Indeed, Kraken's strategy is to keep customers for their entire life cycle by offering a whole suite of products, said Jeremy Welch, Kraken's chief product officer.

"We realized that consumers need our expert security, great design and core mission just as much or more than professionals," Welch told The Post.

In some ways, the new Kraken app that launched Wednesday is a foil to Robinhood. Kraken makes money on transaction fees; Robinhood advertises commission free trading but makes ends meet with the controversial "payment for order flow" practice that sells information about user's trades to brokers.

Until recently, Robinhood also had used controversial "gamification" features like digital confetti, which have stirred concerns from regulators.
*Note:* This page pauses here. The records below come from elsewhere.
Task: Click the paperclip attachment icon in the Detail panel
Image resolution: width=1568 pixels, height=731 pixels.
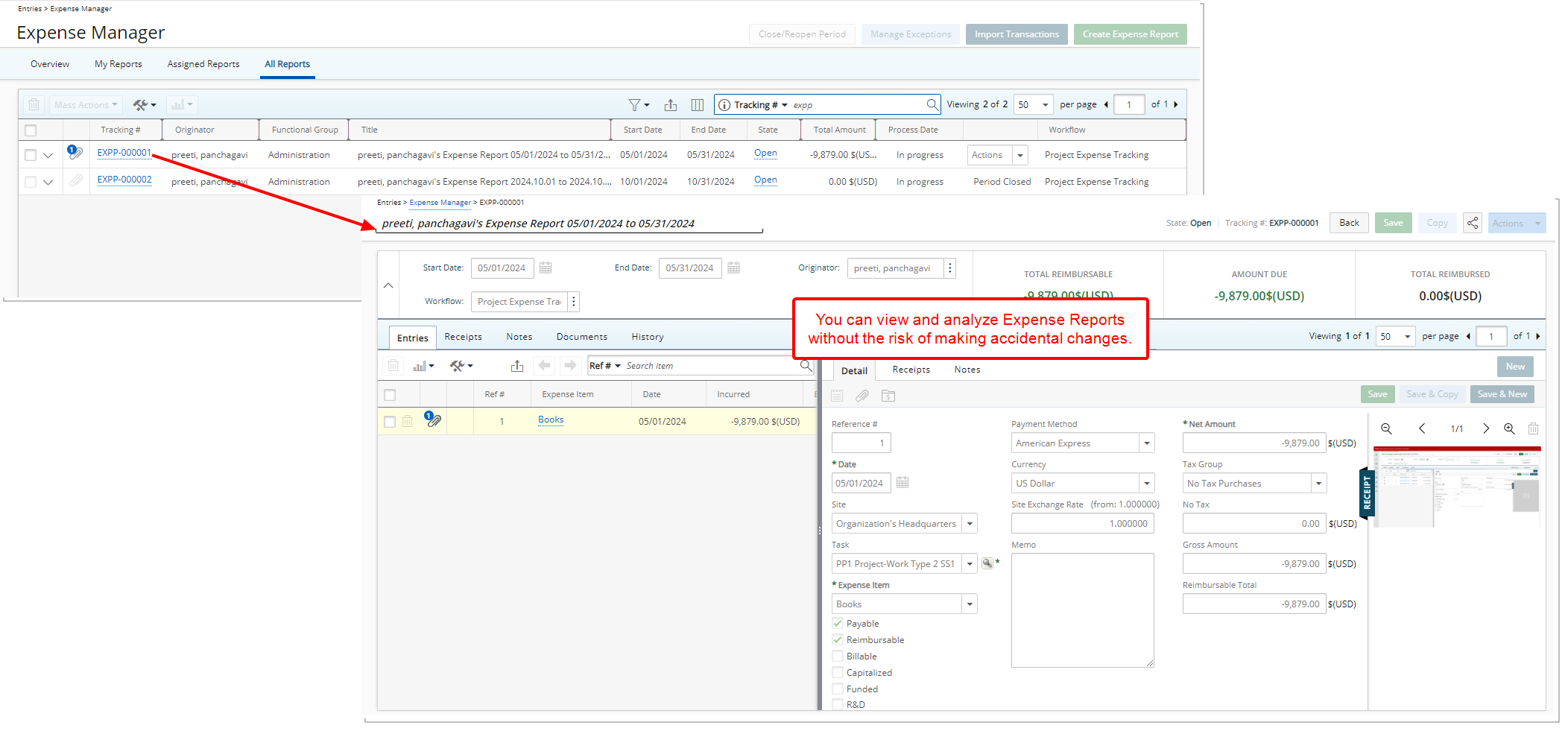Action: 862,396
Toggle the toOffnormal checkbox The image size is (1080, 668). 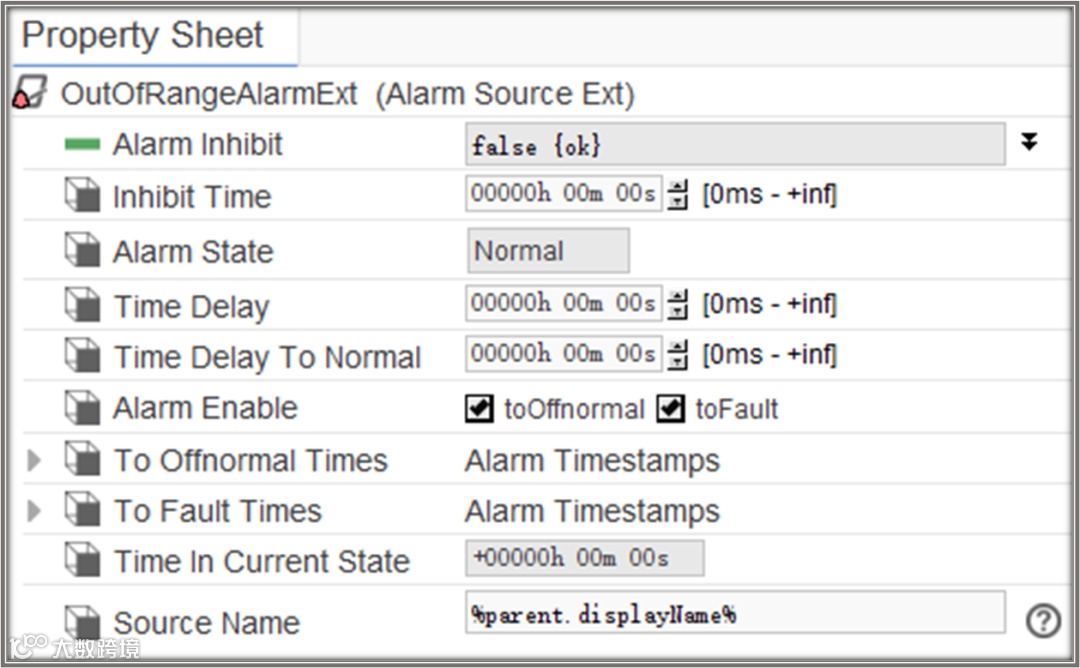click(x=479, y=408)
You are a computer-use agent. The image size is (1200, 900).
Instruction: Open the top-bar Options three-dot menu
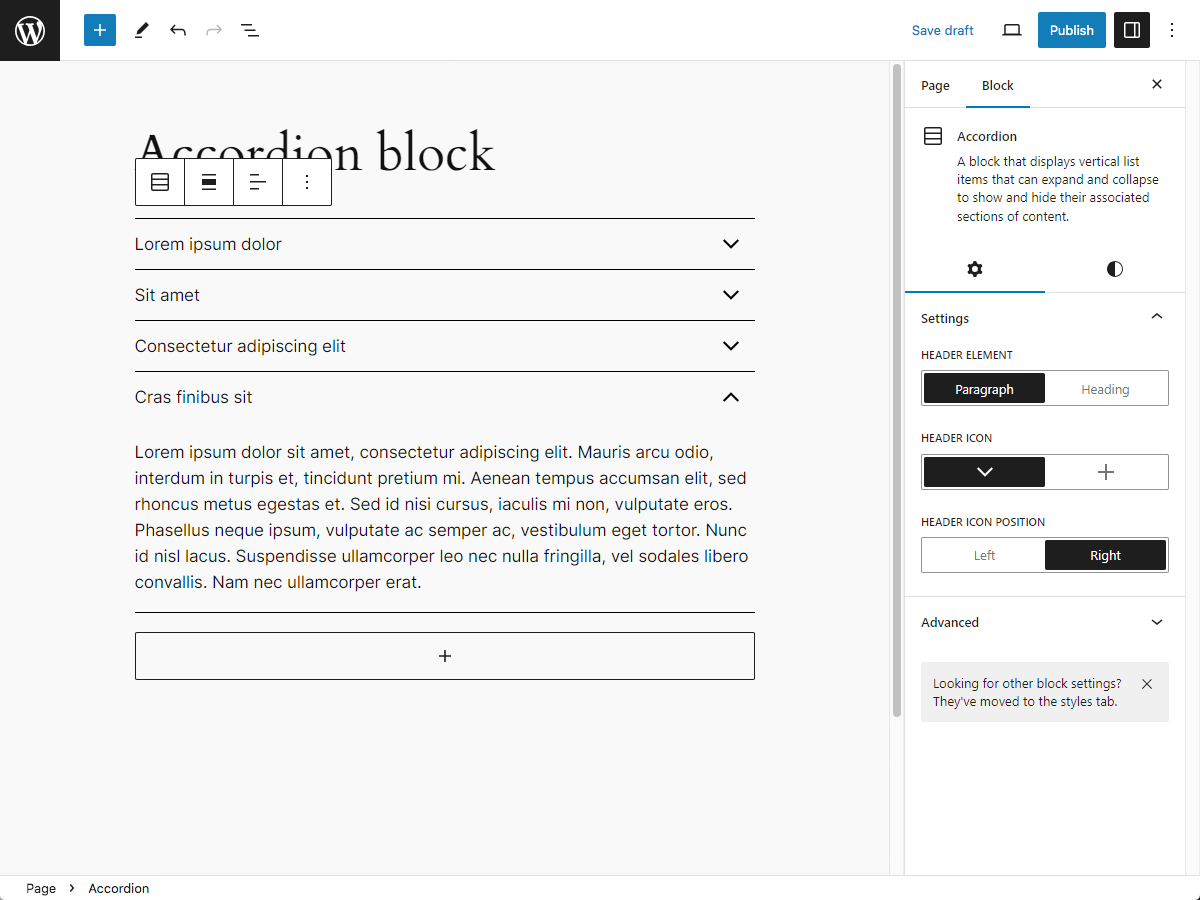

In addition to a simpler interface that doesn't offer the same rush of dopamine, the Kraken app vets all 50 cryptocurrencies it allows users to trade on the platform.

Kraken allows users to trader more than 50 kinds of cryptocurrencies.

Robinhood CEO Vlad Tenev was forced to defend the company's actions in front of top political figures earlier this year. And newly tapped SEC chief, Gary Gensler, vowed to look at Robinhood's business model, cautioning investors in a hearing earlier this month that there's no such thing as a free app.

"There are costs. It's like an iceberg: Most of the iceberg is below the surface," Gensler said. "The costs are below the surface."

Kraken, which has largely avoided pitfalls and run-ins with regulators, is angling to take itself public in 2022.